Texte à lire:
--------------------
PhotoSam Braun, « Personne ne m’aurait cru, alors je me suis tu », Magnard, 2010.
​​C’est là où il y a quelque chose de fascinant en Maçonnerie : c’est le jour où tu as une Tenue et où tu te dis : « Ça, je ne le trouverai pas dans les livres ! » Là, on touche le secret le plus précieux de notre vécu maçonnique…

Je me rappelle une planche – je n’étais pas initié depuis longtemps, ça devait donc être en 2002 – d’un Frère qui a vécu la déportation dans un camp de concentration. Il fut avec sa mère, son père et sa sœur dans le train qui les conduisait à Dachau. A un moment, le train s’est arrêté dans une gare et il y a eu des résistants qui l’ont sorti du train. Ses parents lui ont dit : « Vas-y, vas-y ! » Il a raconté ce moment où il voyait que sa mère, son père et sa sœur restaient dans le train, et lui a été le seul survivant. On était tous en larmes. Il nous a encore raconté l’impact que cet événement a eu sur sa vie, sur son rapport à ses enfants, les dizaines d’années qui ont lui ont été nécessaires pour pouvoir sortir du silence, et finalement une grande leçon de bonté et de sagesse: il n’en voulait pas à ses bourreaux, sa haine eut été un trop beau cadeau pour eux, et il finissait en disant qu’il leur pardonnait. Ce frère s’appelait Sam Braun. Il nous a quittés pour l’Orient éternel en 2011. On peut trouver son témoignage sur internet, et je conseille à tous tes lecteurs de l’écouter [3], ou de lire le livre qu’il a écrit quelques années après que je l’ai écouté [4]. Les larmes qui ont coulé sur mes joues lors de cette tenue étaient de l’or liquide. Cette rencontre a été décisive pour mon engagement maçonnique. J’avais appris bien davantage que tous les cours d’histoire que j’avais pu suivre à l’école, j’avais aussi devant moi un exemple de planche maçonnique d’exception et un exemple de chemin initiatique qui conduit l’homme de la souffrance au silence, du silence à la parole, et de la parole au pardon. C’était de l’ordre de l’héroïsme, de la sainteté, d’une transmutation digne des alchimistes, d’une prise de conscience humaniste, peu importe, j’avais devant moi un être qui était pétri d’amour et qui à lui tout seul incarnait les valeurs qui nous rassemblent.  Avec un tel récit, on est dans le profondément humain. C’est là, l’essentiel de la Maçonnerie où le symbole et la recherche intellectuelle ne sont que des prétextes pour pouvoir exprimer ce qui est profondément humain et émouvant. 

La Maçonnerie est un espace où les sentiments sont intimement mêlés au rationnel et où la pensée est nécessairement incarnée, et parce qu’elle est incarnée, elle est belle. La pensée se sublime par son incarnation. On n’est pas dans Wikipédia, ni même dans Universalis, on a un être humain qui nous a ouvert une porte sur son intériorité, un être humain qui éprouve, qui ressent, qui souffre ou qui exprime de la joie.
--------------------
Données brutes:
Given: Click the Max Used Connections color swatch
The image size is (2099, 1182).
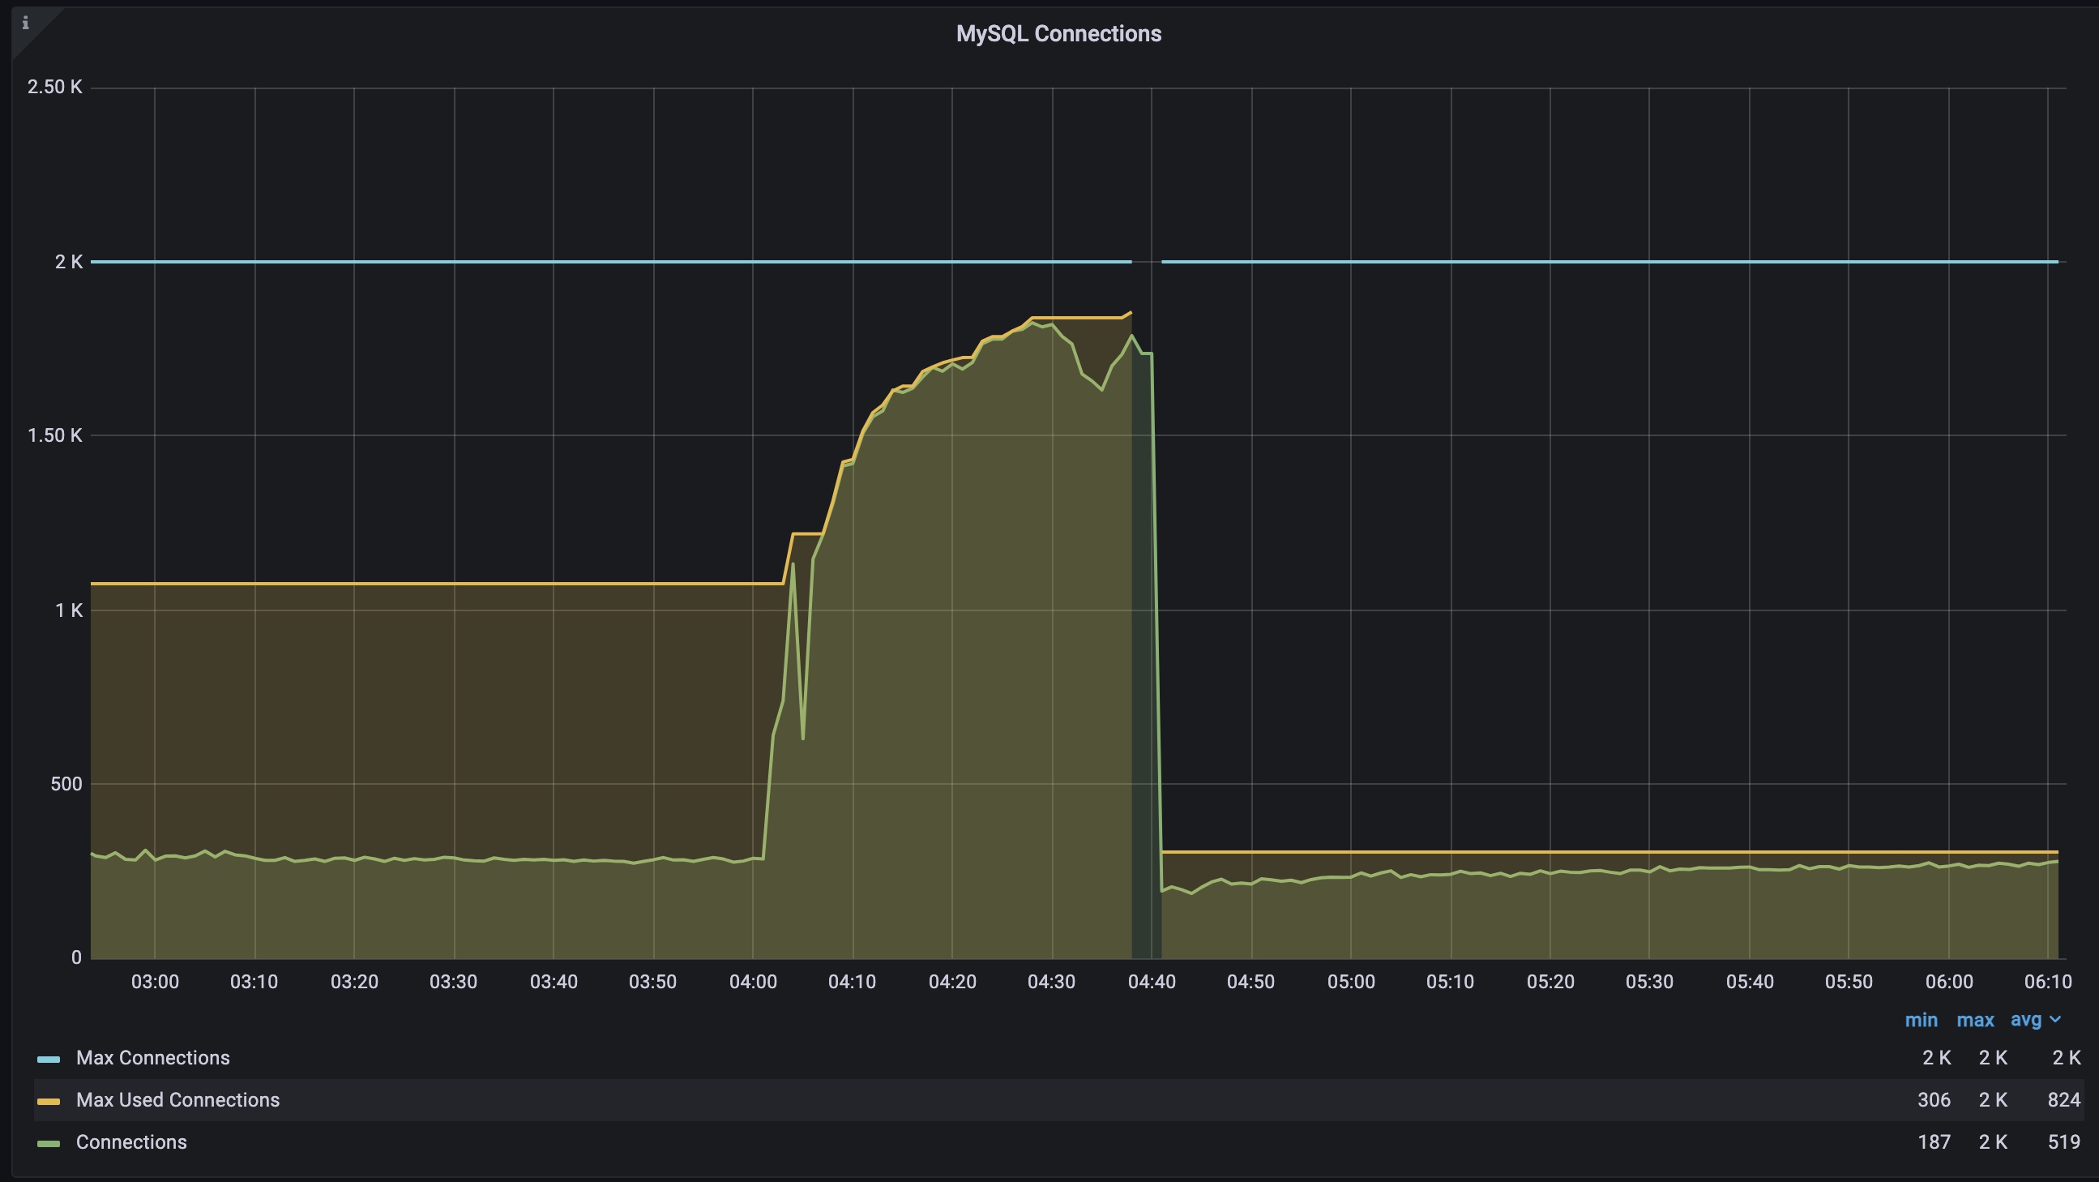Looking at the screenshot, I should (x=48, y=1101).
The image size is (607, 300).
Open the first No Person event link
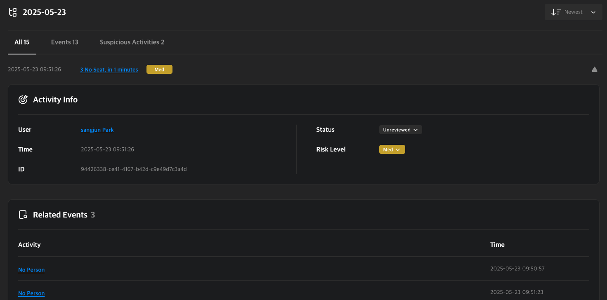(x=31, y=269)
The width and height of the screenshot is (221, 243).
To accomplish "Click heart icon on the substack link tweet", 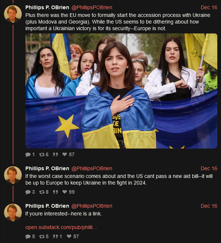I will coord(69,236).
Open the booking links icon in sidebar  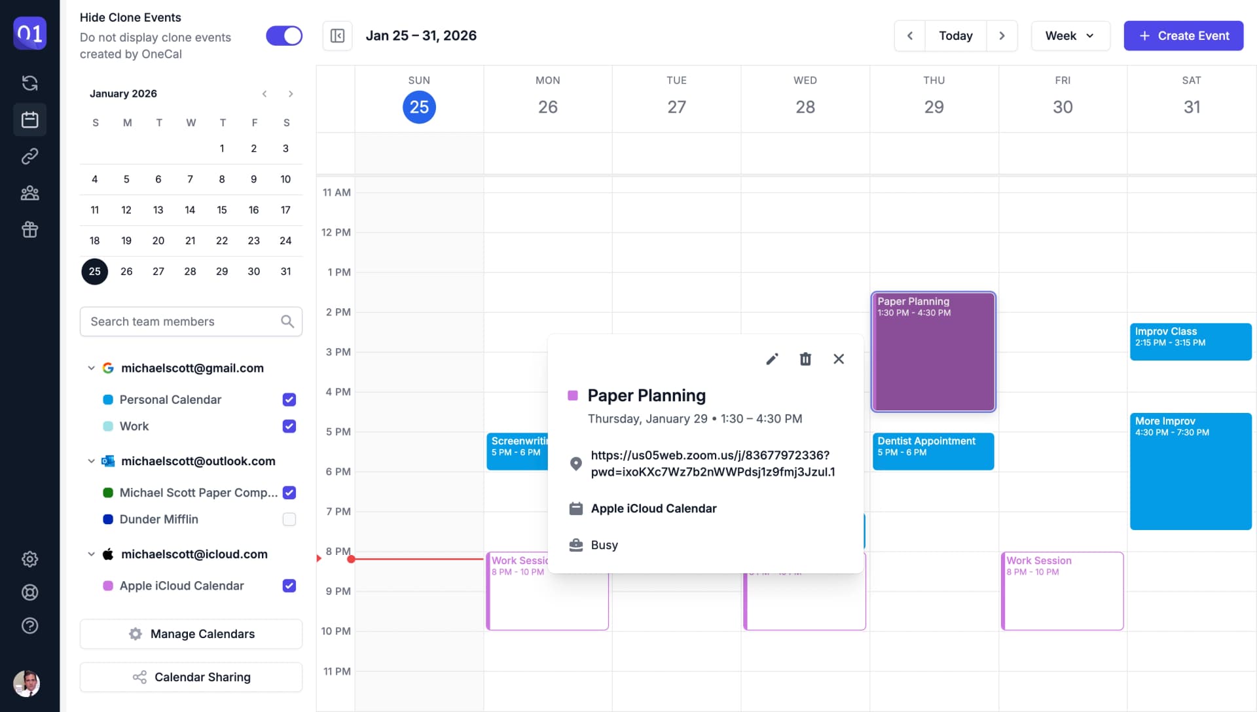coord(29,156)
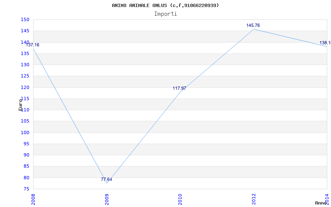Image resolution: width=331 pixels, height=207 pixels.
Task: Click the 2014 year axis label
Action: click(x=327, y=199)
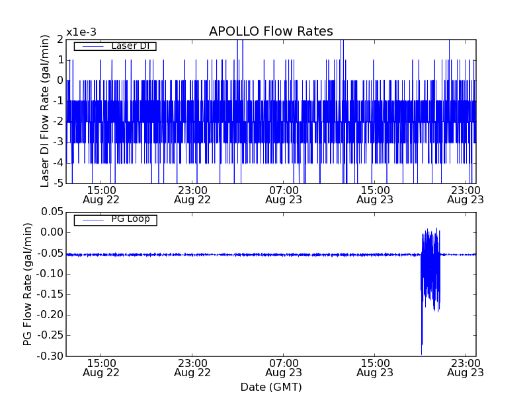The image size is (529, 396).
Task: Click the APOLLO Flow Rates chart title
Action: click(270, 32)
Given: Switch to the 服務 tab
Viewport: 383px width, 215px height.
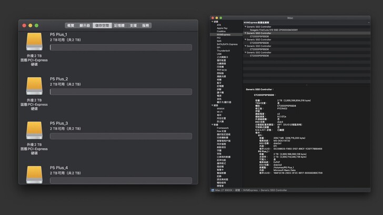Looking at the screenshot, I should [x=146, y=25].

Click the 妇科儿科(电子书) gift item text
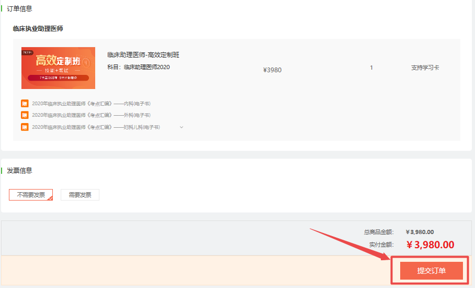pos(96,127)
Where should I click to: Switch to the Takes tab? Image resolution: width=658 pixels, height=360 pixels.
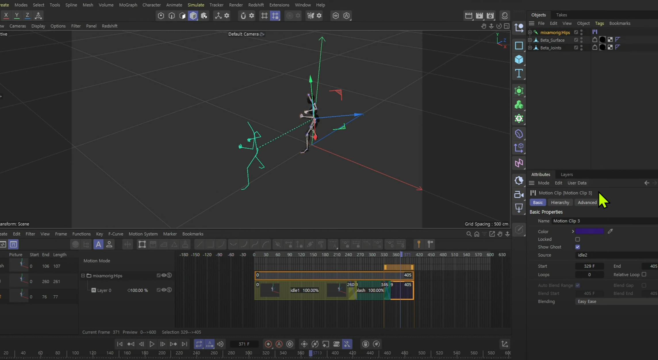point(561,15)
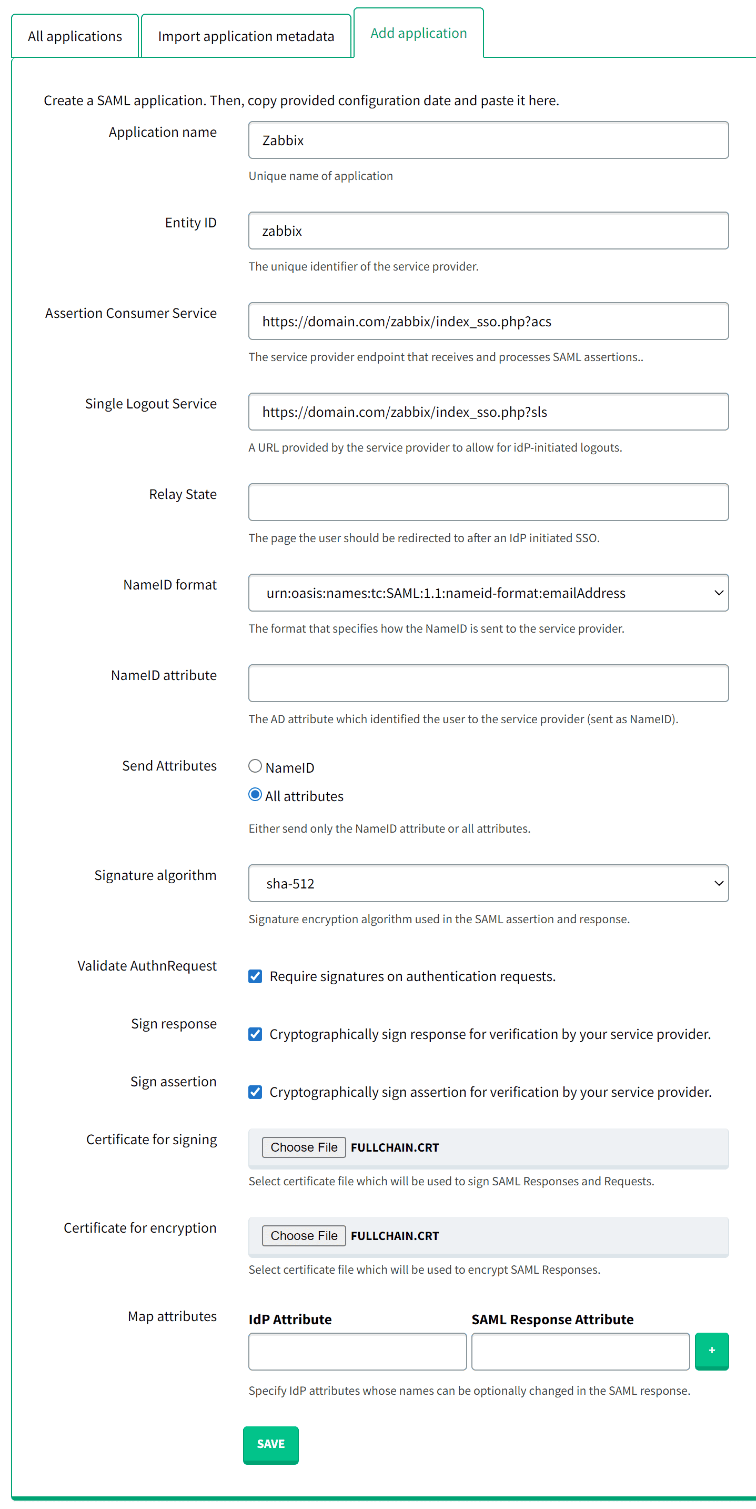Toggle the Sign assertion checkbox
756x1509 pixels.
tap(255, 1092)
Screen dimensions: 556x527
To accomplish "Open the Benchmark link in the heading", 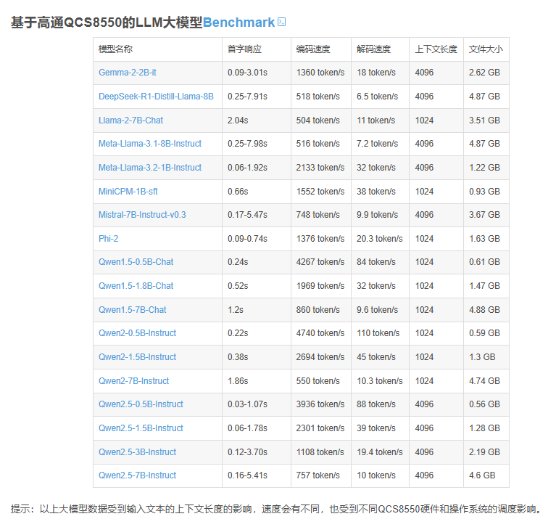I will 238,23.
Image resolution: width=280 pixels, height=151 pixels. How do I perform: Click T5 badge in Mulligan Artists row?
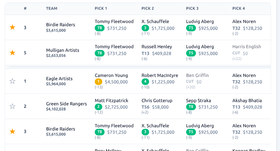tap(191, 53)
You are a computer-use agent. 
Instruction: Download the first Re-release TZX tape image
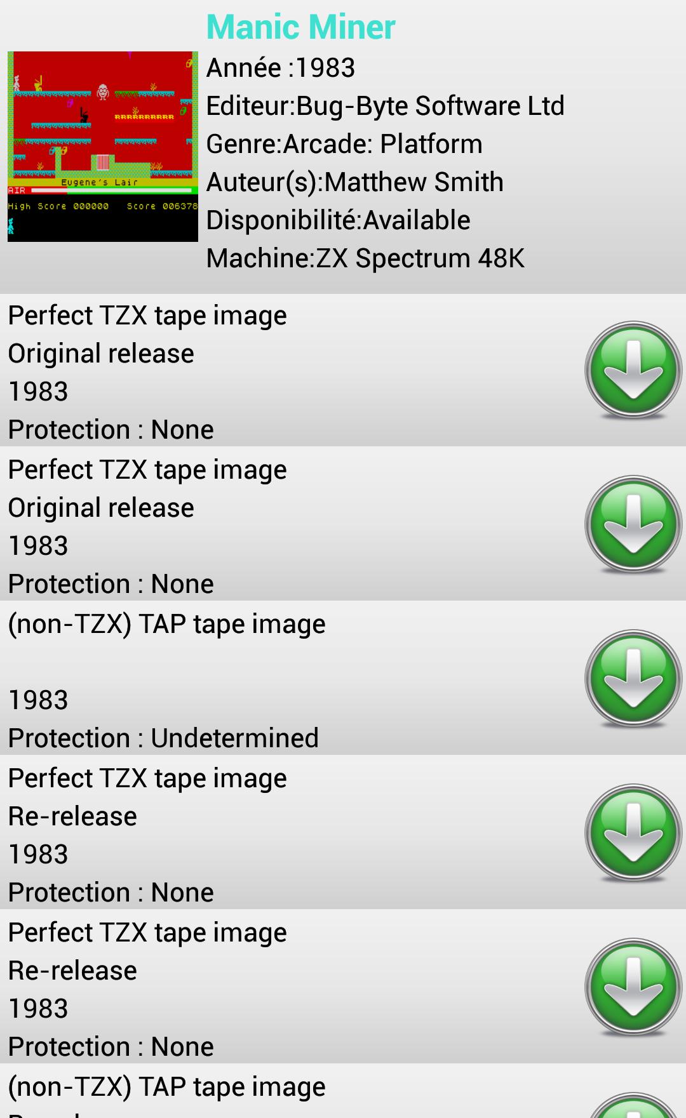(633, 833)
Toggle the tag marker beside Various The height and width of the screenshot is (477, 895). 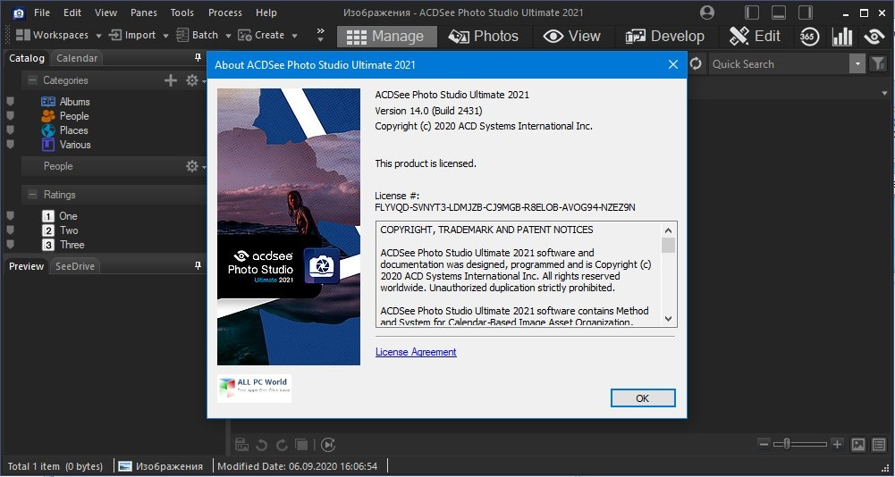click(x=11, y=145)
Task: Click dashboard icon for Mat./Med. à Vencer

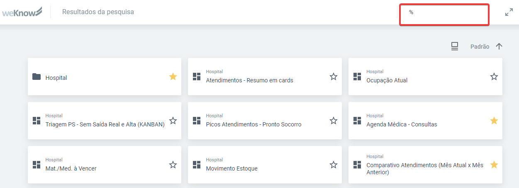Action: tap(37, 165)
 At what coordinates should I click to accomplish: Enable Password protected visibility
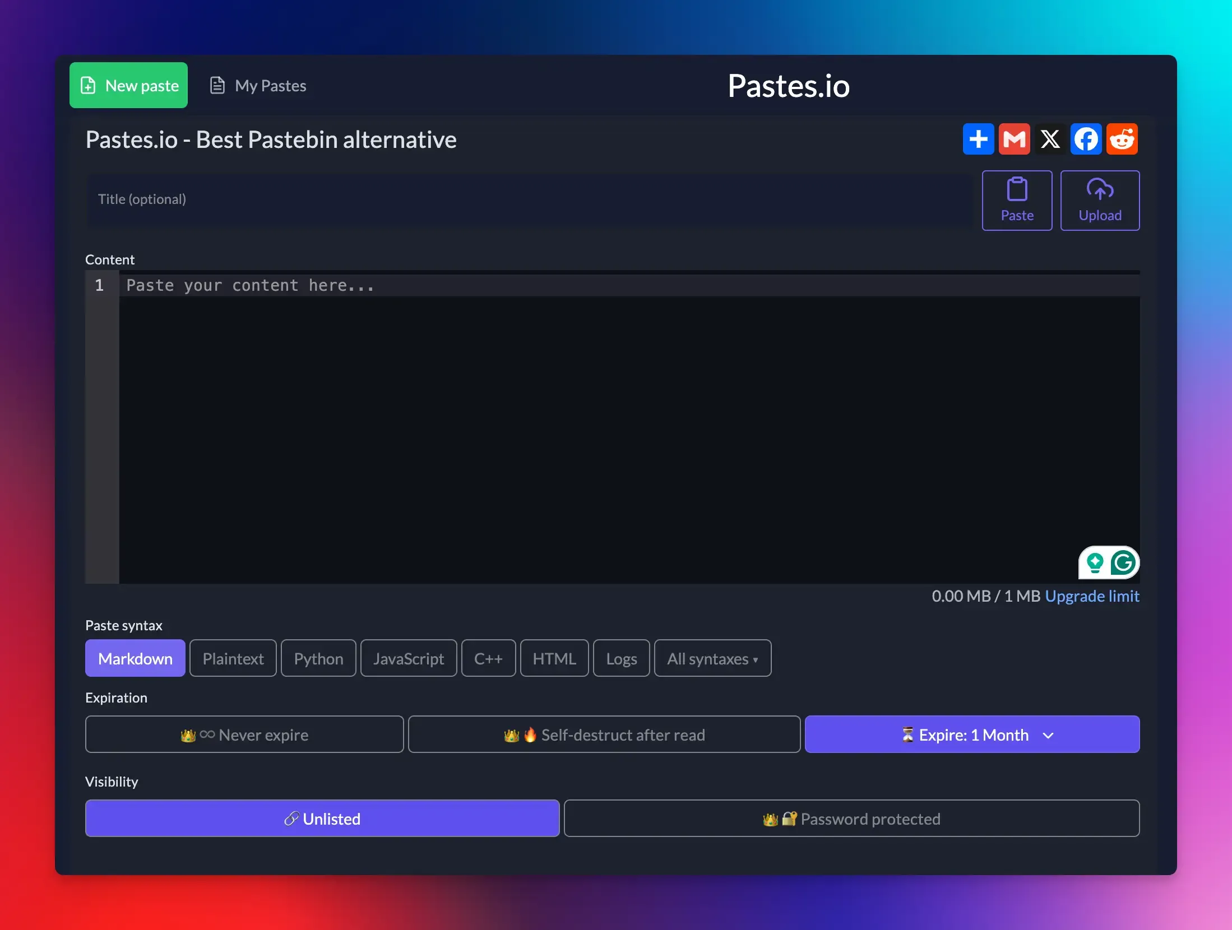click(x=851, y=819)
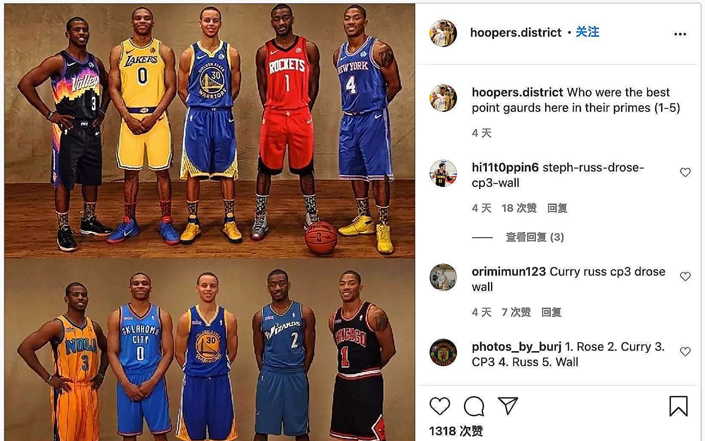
--------------------
Consigne 1:
Répondez à ces questions sur le texte sur la Maçonnerie :
(a) En quelle année l'auteur situe-t-il la planche du Frère déporté ?
(b) Vers quel camp le train conduisait-il ce Frère et sa famille ?
(c) Quels deux ouvrages de référence le dernier paragraphe nomme-t-il ?
Consigne 2:
Transcrivez tout le passage du texte sur la Maçonnerie, depuis « La Maçonnerie est » jusqu'à « de la joie. ».
Consigne 3:
Reprenez le texte sur la Maçonnerie à l'endroit où il s'arrête et poursuivez-le.
Les enregistrements forment un matériau distinct du texte sur la Maçonnerie.

Réponse attendue 1:
(a) En 2002.
(b) Vers Dachau.
(c) Wikipédia et Universalis.

Réponse attendue 2:
La Maçonnerie est un espace où les sentiments sont intimement mêlés au rationnel et où la pensée est nécessairement incarnée, et parce qu’elle est incarnée, elle est belle. La pensée se sublime par son incarnation. On n’est pas dans Wikipédia, ni même dans Universalis, on a un être humain qui nous a ouvert une porte sur son intériorité, un être humain qui éprouve, qui ressent, qui souffre ou qui exprime de la joie.

Réponse attendue 3:
B.P. : Que faut-il selon toi pour que la Franc-Maçonnerie puisse répondre aux attentes des femmes et des hommes du 21e siècle ?

Alexandre : On entend parfois en Loge un discours défaitiste ou pessimiste qui annonce la mort de la Maçonnerie et le fait qu’on aurait de moins en moins de jeunes. Malraux aurait dit : « Le 21e siècle sera spirituel ou ne sera pas. » Que ce soit dans le sens de la spiritualité ou que ce soit dans un sens beaucoup plus rationnel, je pense que l’expérience maçonnique a de beaux jours devant elle. J’en suis persuadé. Pourquoi ? Parce que même si notre société abonde en sources d’informations, elle vit une pénurie de relations humaines directes. Autrefois, les parents, l’enseignant ou le prêtre étaient les uniques sources de connaissances. Aujourd'hui, le métier d’enseignant subit une mutation profonde comme d’ailleurs beaucoup d’autres métiers. On ne peut plus parler aux jeunes en tant que donneur de leçons. Pendant le cours, ou juste après, les élèves peuvent contrôler et rectifier tout de suite les informations. L’enseignant n’est plus le maître qui transmet un savoir, mais une méthode. C’est très maçonnique ! 😊 

Photo"Fraternité_universelle" Abraham Lincoln Memorial LCCN93508031 PD
​​Tout ça pour dire que si la Maçonnerie doit aujourd’hui apporter un savoir sur le plan strictement cognitif, elle est perdante. Mais si elle est là pour apporter une méthode, et si elle est là surtout – et c’est le plus important – pour être une opportunité de rencontres directes, de partages affectifs et spirituels, elle est gagnante. Les jeunes sont en contact avec le monde entier, grâce à Internet ; les connaissances proviennent des quatre coins de la planète et sont multiples, mais aussi, les relations humaines sont de plus en plus indirectes, de plus en plus éphémères et superficielles. Il y a même des cours privés par Skype désormais. L’ère numérique est celle de la distanciation, du foisonnement, de la précipitation. Notre rapport à l’autre a été profondément boulversé. A cela s’ajoute le développement de l’intelligence artificielle, le transhumanisme, les robots qui vont de plus en plus nous aider, mais peut-être aussi un jour nous supplanter. Mais où sont les liens et les rapports humains ? Je suis persuadé que ce sera de plus en plus précieux d’avoir un endroit où on se retrouve dans un rapport humain direct, et où l’essentiel se situe justement dans l’émotion, dans l’échange, dans le sentiment.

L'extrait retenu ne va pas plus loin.